About this exercise: Transcribe the following records exactly, images excluded.
──────── Source material
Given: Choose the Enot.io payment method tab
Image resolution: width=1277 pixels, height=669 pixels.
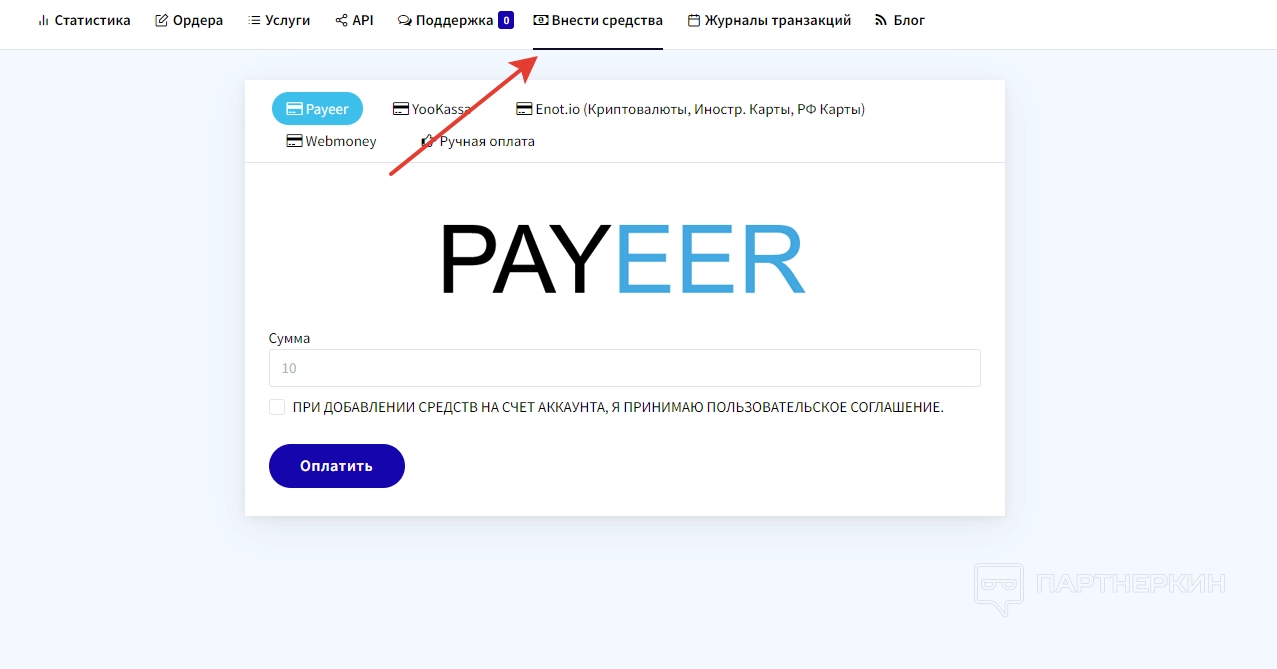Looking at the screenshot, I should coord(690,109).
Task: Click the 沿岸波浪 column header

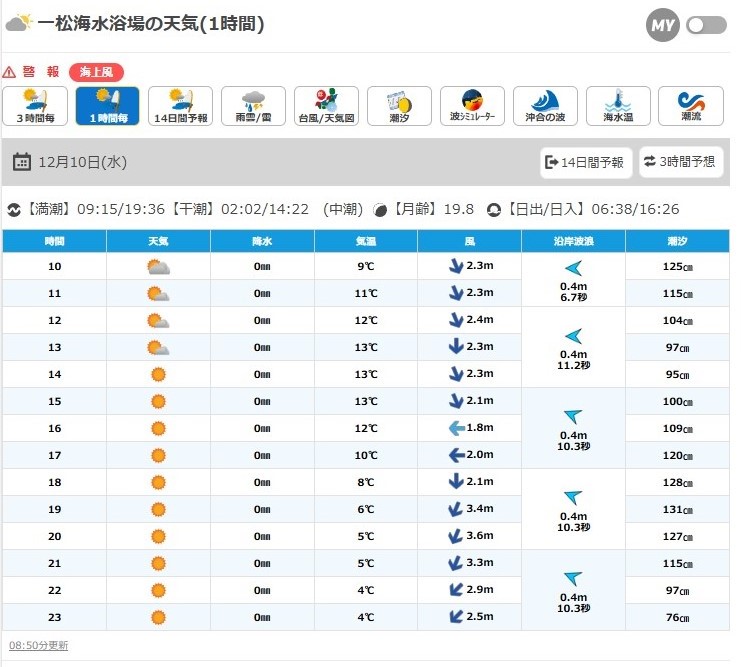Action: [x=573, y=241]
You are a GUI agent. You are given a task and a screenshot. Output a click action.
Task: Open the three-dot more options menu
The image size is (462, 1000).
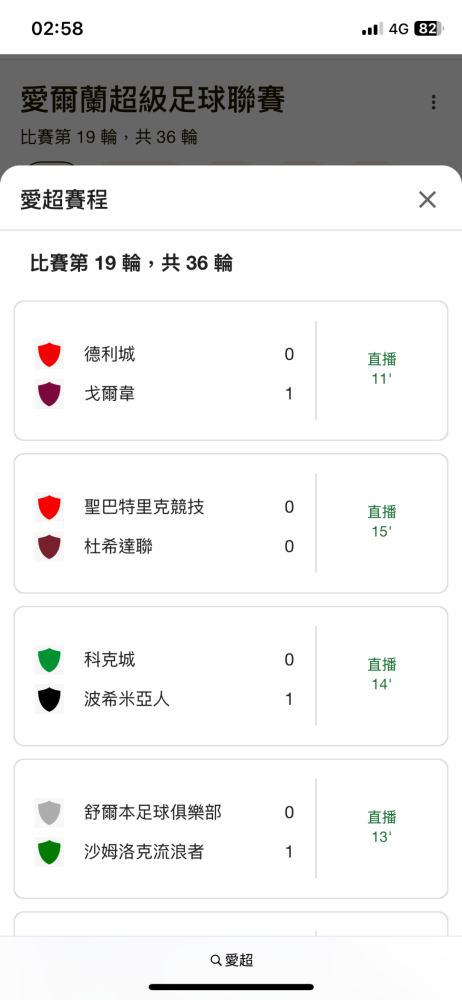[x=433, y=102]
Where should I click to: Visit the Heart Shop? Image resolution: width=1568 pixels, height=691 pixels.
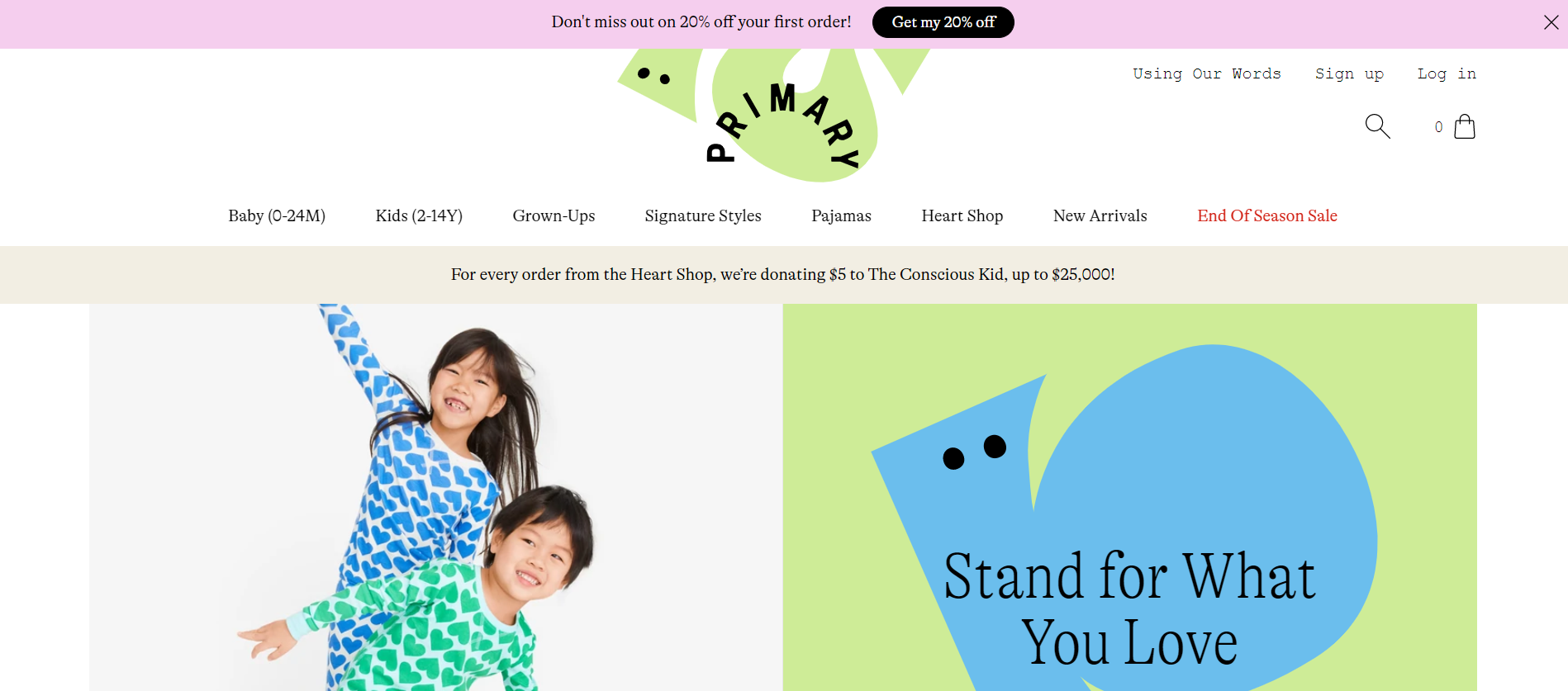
────────────────
Written answer:
Given: Choose the Enot.io payment method tab
Image resolution: width=1277 pixels, height=669 pixels.
Looking at the screenshot, I should coord(690,109).
Task: Click the 沿岸波浪 column header

Action: [x=573, y=241]
You are a GUI agent. You are given a task and a screenshot. Output a click action.
Task: Open the three-dot more options menu
The image size is (462, 1000).
[x=433, y=102]
Where should I click to: Visit the Heart Shop? Image resolution: width=1568 pixels, height=691 pixels.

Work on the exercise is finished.